Subsequent follow-ups of SCD patients need integrated care involving multidisciplinary approach involving pediatricians, hematologists, psychologists, nutritionists, and social workers. However, lack of specialized care at remote facilities is important concern. Further, access to molecular diagnostics and laboratory support is also limited in such settings. Establishment of centers of excellence for multidisciplinary management of SCD to provide holistic care, genetic counseling, and community engagement in remote areas can enhance the quality of life and reduce the disease burden.^[39] Considering, lack of specialist care in remote facilities, the use of virtual platforms, digital health tools for tracking patients, and advocating public-private partnerships can be an effective strategy.^[40,41]

Although, prenatal screening for SCD using chorionic villus sampling and amniocentesis are available in tertiary facilities through Government funds, its utilization is largely impacted by limited access to care in geographically remote populations due to lack of trained personnel and adequate infrastructure.^[3] This restricts opportunities for early identification and informed reproductive decisions among high-risk couples. Similarly, newborn genome sequencing including hemoglobinopathies is very helpful in early detection and timely management but cost is currently a big constraint.

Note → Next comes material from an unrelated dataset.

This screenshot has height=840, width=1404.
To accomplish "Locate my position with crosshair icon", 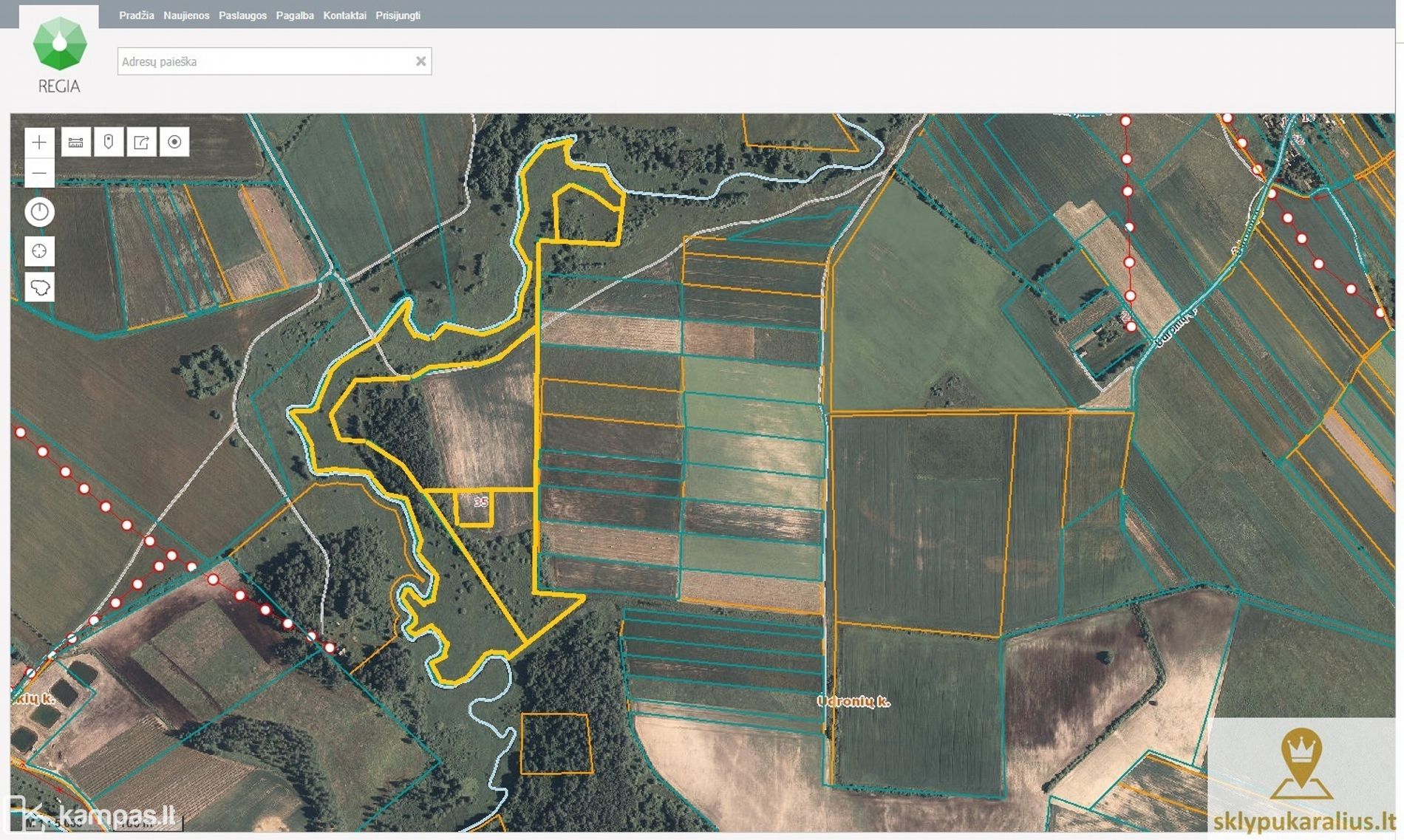I will [39, 251].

Another important aspect which needs to be addressed is socio-cultural and behavioral dimensions of SCD management, which are largely unaddressed. The cultural barriers and social stigma prevailing in tribal population result in delays in timely diagnosis and treatment, eventually exacerbating complications. There is a need for adopting a strong social and behavior change communication (SBCC) and advocacy, communication, and social mobilization (ACSM) approaches to address diverse cultural, traditional, religious, and socio-economic concerns, particularly among tribal populations.^[42] SBCC interventions, such as culturally tailored IEC materials, creating community role models and community ambassadors, may contribute to reshape perspectives, promote early screening, and improve treatment adherence. The Ministry of Tribal Affairs has recently introduced a new initiative, “Going Online as Leaders” as part of the health for all for making turning community members into ambassadors for spreading knowledge.^[37] Simultaneously, ACSM initiative can bring together local leaders, frontline workers, and grassroots organizations on same platform to advocate for policy implementation, increased utilization of health facilities, and community participation.^[43] Philanthropists and civil societies can also be involved for enhancing outreach, funding, and healthcare infrastructure to bridge the gaps in remote areas.

CONCLUSION

Notwithstanding recent advancements in screening, diagnosis, and management of SCD, there is an imperative need of efforts toward improving overall quality of life of SCD individuals, spanning beyond medical management. Integrating SBCC and ACSM through programs may culminate in the socio-cultural transformation required for long-term success. With a robust political commitment, microplanning strategies, intersectoral collaboration, and community participation, NSCAEM, India can serve as a global model for sickle cell control in low-resource settings.